En terminant, il faut noter qu’il est aussi permis de cotiser jusqu’à 2 000 $ en sus des cotisations mentionnées précédemment, et ce, sans pénalité.

Bien qu’il ne soit pas déductible dans l’année, ce « coussin » produit des revenus à l’abri de l’impôt, tant et aussi longtemps que la somme investie demeure dans le REER. Quant à la cotisation, elle devra être déduite du revenu au cours d’une année à venir, au plus tard la dernière pour laquelle des droits de cotisation sont possibles.

Cotiser au maximum fait toute la différence !

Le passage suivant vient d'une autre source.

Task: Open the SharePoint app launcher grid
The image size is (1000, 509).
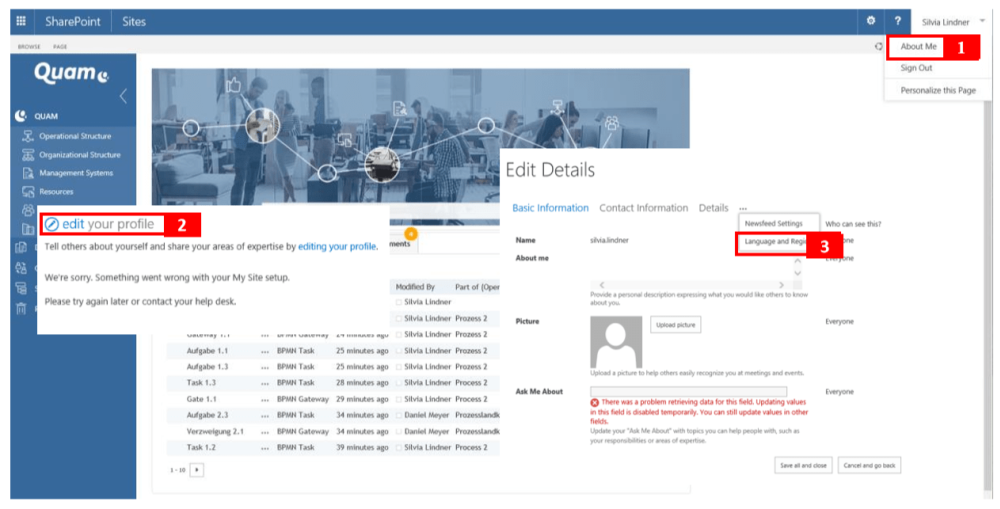Action: 21,21
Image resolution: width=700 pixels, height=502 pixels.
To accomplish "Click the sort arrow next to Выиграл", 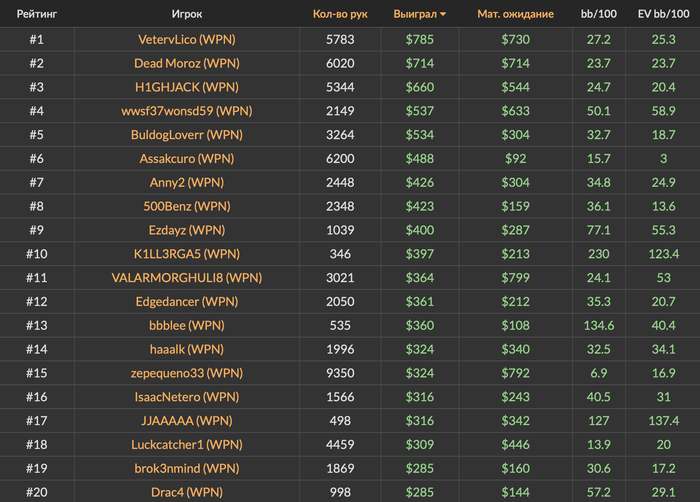I will coord(443,14).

L’exemple qui suit présente un investisseur qui commence à cotiser à un REER cette année. Le tableau indique la différence entre les trois situations correspondant à chacune des courbes illustrées :

Rendements annuels composés moyens de 7 %

Courbe A
Le plafond REER ayant été longtemps fixé à 13 500 $, nous avons simulé une cotisation annuelle de 13 500 $ faite durant les 30 prochaines années (total des cotisations versées : 405 000 $). Le capital accumulé est alors de 1 364 486 $.

Courbe B
Le plafond REER ayant été augmenté progressivement au fil des ans pour atteindre 18 000 $, nous avons simulé une cotisation annuelle qui débute à 13 500 $ et qui augmente jusqu’à 18 000 $ dès la cinquième année de cotisation. Par la suite, ce montant est investi pour les années restantes à cotiser (total des cotisations versées : 528 000 $). Le capital accumulé s’élève à 1 734 217 $.

Courbe C
La cotisation annuelle débute à 13 500 $ et augmente annuellement selon les plafonds permis et prévus (actuellement jusqu’à 22 000 $ et indexés par la suite). La cotisation est donc indexée pour les années subséquentes restantes à cotiser (total des cotisations versées : 773 000 $). Le capital accumulé atteint alors 2 237 180 $.

Que conclure ?

Il est intéressant de constater que l’augmentation significative des plafonds REER depuis quelques années permet de constituer un portefeuille REER qui remplacera de plus en plus une importante portion du revenu de vie active au travail.

Il est important de ne pas perdre de vue que le capital de plus de 2 000 000 $ atteint dans une trentaine d’années (voir la courbe C) équivaut à environ 1 000 000 $ en dollars d’aujourd’hui, en supposant une inflation annuelle d’environ 2,5 % au cours des 30 prochaines années.